Unless you're writing library code, the default behavior is exactly what's desired. WinForms, WPF, and Silverlight (i.e., all the UI frameworks) supply a SynchronizationContext, so the continuation executes on the UI thread (and can safely access UI objects). ASP.NET also supplies a SynchronizationContext that ensures the continuation executes in the correct request context.
Other threads (including threadpool threads, Thread, and BackgroundWorker) do not supply a SynchronizationContext. So Console apps and Win32 services by default do not have a SynchronizationContext at all. In this situation, continuations execute on threadpool threads. This is why Console app demos using await/async include a call to Console.ReadLine/ReadKey or do a blocking Wait on a Task.
If you find yourself needing a SynchronizationContext, you can use AsyncContext from my Nito.AsyncEx library; it basically just provides an async-compatible "main loop" with a SynchronizationContext. I find it useful for Console apps and unit tests (VS2012 now has built-in support for async Task unit tests).
For more information about SynchronizationContext, see my Feb MSDN article.
At no time is DoEvents or an equivalent called; rather, control flow returns all the way out, and the continuation (the rest of the function) is scheduled to be run later. This is a much cleaner solution because it doesn't cause reentrancy issues like you would have if DoEvents was used.
The whole idea behind async/await is that it performs continuation passing nicely, and doesn't allocate a new thread for the operation. The continuation may occur on a new thread, it may continue on the same thread.
The real "meat" (the asynchronous) part of async/await is normally done separately and the communication to the caller is done through TaskCompletionSource. As written here http://blogs.msdn.com/b/pfxteam/archive/2009/06/02/9685804.aspx
The TaskCompletionSource type serves two related purposes, both alluded to by its name: it is a source for creating a task, and the source for that task’s completion. In essence, a TaskCompletionSource acts as the producer for a Task and its completion.
and the example is quite clear:
public static Task<T> RunAsync<T>(Func<T> function)
{
if (function == null) throw new ArgumentNullException(“function”);
var tcs = new TaskCompletionSource<T>();
ThreadPool.QueueUserWorkItem(_ =>
{
try
{
T result = function();
tcs.SetResult(result);
}
catch(Exception exc) { tcs.SetException(exc); }
});
return tcs.Task;
}
Through the TaskCompletionSource you have access to a Task object that you can await, but it isn't through the async/await keywords that you created the multithreading.

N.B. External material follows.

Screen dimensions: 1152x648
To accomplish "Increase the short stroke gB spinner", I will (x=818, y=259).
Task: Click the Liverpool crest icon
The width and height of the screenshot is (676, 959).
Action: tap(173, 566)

Note that when many "slow" functions will be converted to the async/await syntax, you won't need to use TaskCompletionSource very much. They'll use it internally (but in the end somewhere there must be a TaskCompletionSource to have an asynchronous result)

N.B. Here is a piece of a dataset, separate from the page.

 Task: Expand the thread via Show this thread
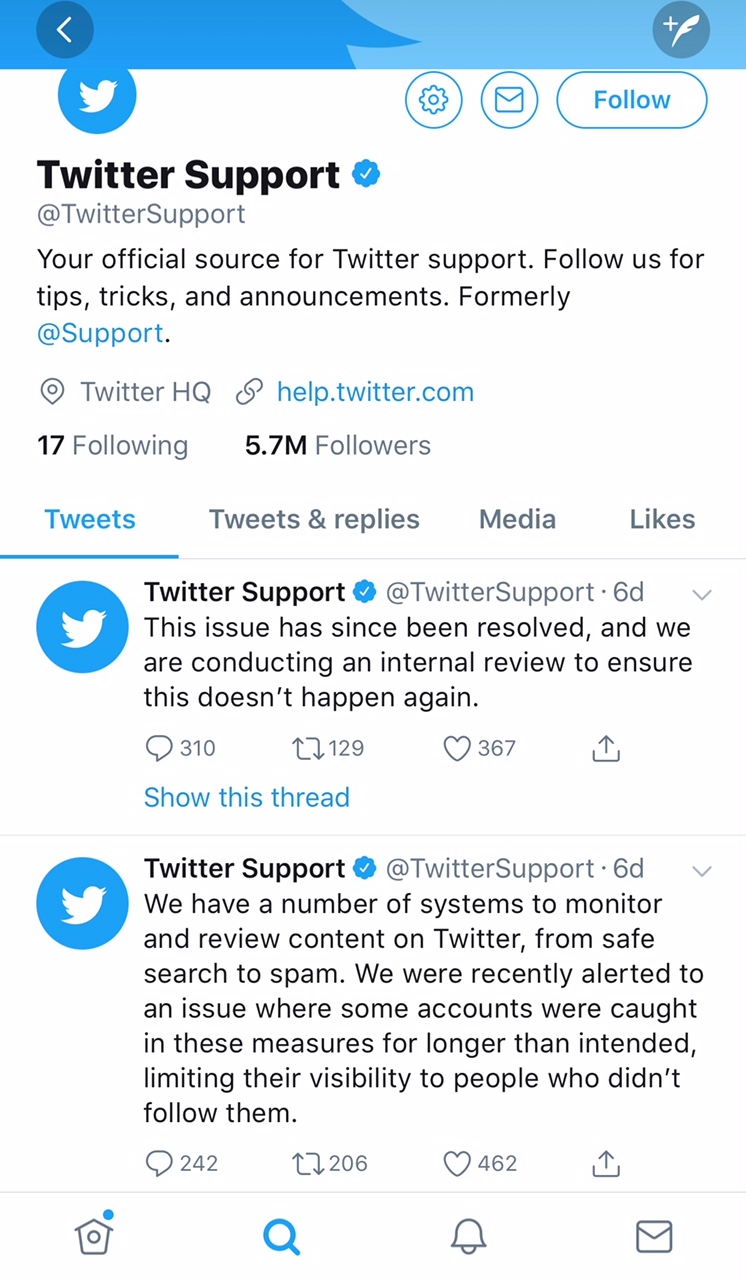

The way I like to explain it is that the "await" keyword simply waits for a task to finish but yields execution to the calling thread while it waits. It then returns the result of the Task and continues from the statement after the "await" keyword once the Task is complete.
Some people I have noticed seem to think that the Task is run in the same thread as the calling thread, this is incorrect and can be proved by trying to alter a Windows.Forms GUI element within the method that await calls. However, the continuation is run in the calling thread where ever possible.
Its just a neat way of not having to have callback delegates or event handlers for when the Task completes.
I feel like this question needs a simpler answer for people. So I'm going to oversimplify.
The fact is, if you save the Tasks and don't await them, then async/await is "concurrent".
var a = await LongTask1(x);
var b = await LongTask2(y);
var c = ShortTask(a, b);
is not concurrent. LongTask1 will complete before LongTask2 starts.
var a = LongTask1(x);
var b = LongTask2(y);
var c = ShortTask(await a, await b);
is concurrent.
While I also urge people to get a deeper understanding and read up on this, you can use async/await for concurrency, and it's pretty simple.